:: EXTRACT TO READ ::
So it really depends on how much (if any) special help your daughter would need during childhood and what the chances are of her being able to support herself financially via employment in adulthood.
Recently there waw a thread on another forum, started by a father in a similar position to yourself. His 10 year old son is registered blind in the UK. However, David Blunkett is blind too. Some blind people are able to live near-normal lives, do mainstream jobs etc, and the aids for all types of disability are improving all the time. So although this child is technically blind, there is no reason why he should not be able to train for something which would make him financially independent as he gets older.
Initially DIMA tried to refuse the application without even asking for specialist medical and other reports. The father and their Panel Doctor joined forces and stood up to the Department. The PD was convinced that the child will be able to live a near-normal life and she was a great help, I gather. Together she and the father involved the right sorts of specialists, got reports from them and sent them to the Department.
They changed their minds, the visa was then granted without fuss and the family has now validated the visa.
There have been some cases involving people with cerebral palsy, but they all pre-date Robinson and should therefore be treated with caution. Following Robinson, a different decision might have been reached in some of these cases. Please see here:
Some visa-refusals can be appealed to the Migration Review Tribunal. Others can only be appealed to the Court and the Court cannot consider the factual merits, nor can the Court call for further medical reports and a Review Medical Opinion. I know that there is no appeal to the MRT with the skilled 136 visa. I'm not sure about the rest. It would pay to get a referral to a solicitor or Registered Migration Agent with specialist knowledge of the medical stuff and a proven track record of giving reliable advice about this area.
28 Nov 2006 10:50 AM
You will get nowhere talking to Agents in the UK because the ones who are really clued up about the medical stuff are all in Australia.
Peter Bollard is the name on most lips. He is a solicitor and a Migration Agent in Sydney, and I gather that he does a lot of the Continuous Professional Development lecturing to Migration Agents about the meds stuff.
Mark Webster of Acacia is another who teaches the others about the meds stuff, I gather.

:: DATASET CONTENT ::
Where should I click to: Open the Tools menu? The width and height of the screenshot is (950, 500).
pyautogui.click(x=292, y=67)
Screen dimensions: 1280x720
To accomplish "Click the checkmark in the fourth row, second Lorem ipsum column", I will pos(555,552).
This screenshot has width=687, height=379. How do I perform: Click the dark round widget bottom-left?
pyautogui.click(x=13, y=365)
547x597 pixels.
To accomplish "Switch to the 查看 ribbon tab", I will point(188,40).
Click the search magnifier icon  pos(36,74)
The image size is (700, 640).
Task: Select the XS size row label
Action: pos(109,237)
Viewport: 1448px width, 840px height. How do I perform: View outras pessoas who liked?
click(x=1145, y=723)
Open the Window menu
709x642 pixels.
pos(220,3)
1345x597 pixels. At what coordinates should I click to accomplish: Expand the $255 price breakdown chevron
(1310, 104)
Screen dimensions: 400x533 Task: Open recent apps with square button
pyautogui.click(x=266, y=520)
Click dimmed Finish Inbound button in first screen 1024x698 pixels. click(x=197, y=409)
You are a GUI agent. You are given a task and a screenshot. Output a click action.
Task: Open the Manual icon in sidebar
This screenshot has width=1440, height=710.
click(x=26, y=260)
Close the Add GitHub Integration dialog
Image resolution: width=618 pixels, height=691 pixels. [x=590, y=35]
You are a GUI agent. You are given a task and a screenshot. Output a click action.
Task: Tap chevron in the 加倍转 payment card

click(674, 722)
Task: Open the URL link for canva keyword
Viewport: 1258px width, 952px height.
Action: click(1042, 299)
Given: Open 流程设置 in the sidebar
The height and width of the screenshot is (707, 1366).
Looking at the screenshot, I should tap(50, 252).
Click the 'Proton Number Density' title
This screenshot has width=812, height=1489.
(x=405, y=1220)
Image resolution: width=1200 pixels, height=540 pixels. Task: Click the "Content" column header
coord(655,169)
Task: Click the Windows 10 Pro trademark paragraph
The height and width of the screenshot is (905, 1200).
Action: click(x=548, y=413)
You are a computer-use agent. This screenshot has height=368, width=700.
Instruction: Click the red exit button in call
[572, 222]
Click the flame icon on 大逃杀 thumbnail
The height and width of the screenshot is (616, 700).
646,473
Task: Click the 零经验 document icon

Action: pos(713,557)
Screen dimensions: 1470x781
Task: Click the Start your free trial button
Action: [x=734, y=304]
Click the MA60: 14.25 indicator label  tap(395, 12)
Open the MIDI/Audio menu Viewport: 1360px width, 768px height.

:: EXERCISE ::
Write what comes next in the forum post on visa health requirements, starting after its final sentence. The records have nothing to do with the forum post on visa health requirements.

:: THE ANSWER ::
Parish Patience are Immi Law Litigation solicitors in Sydney. Diana Tong and Nigel Dobbie there are both said to be clued up on the Meds, and I have read cases where Diana Tong was involved, introduced some very clever ideas and won for her client.
Steven Penglis at Freehills (solicitors) in Perth acted in Robinson and did so pro bono, for which I will never cease to admire him. Freehills are a huge international firm and their fees are probably $1000 an hour. Ms Robinson is a midwife. No way could she have afforded their normal fees, but Steven Penglis waived the fees, got on with it and won for her because he became convinced that the entire legal approach by DIMA was inaccurate and wrong.
DIMA could have appealed to the Full Court against the Fed Court decision in Robinson. I thought they would do so and that they would get the Fed Court decision reversed. However, that did not happen. I think Blake Waldron Dawson advised DIMA in Robinson. Whoever advised DIMA (because DIMA use external solicitors for the big cases and the implications of Robinson are immense) presumably DIMA was advised that an appeal by them against the Fed Court decision in Robinson would not succeed.
DIMA's response to Robinson has been to alter its instructions to the MOC, to make the MOC aware that the Court will not accept notions about, 'The child has Down's so we needn't bother to read Dr Blogg's report, since this application is a non-starter owing to the child having Down's.' The MOC doctors are good guys. They had been told that the generic approach was The Law, which it was for a while. However, Steven Penglis has nipped that firmly in the bud and he is the guy you should be thanking, not me. I am merely an observer.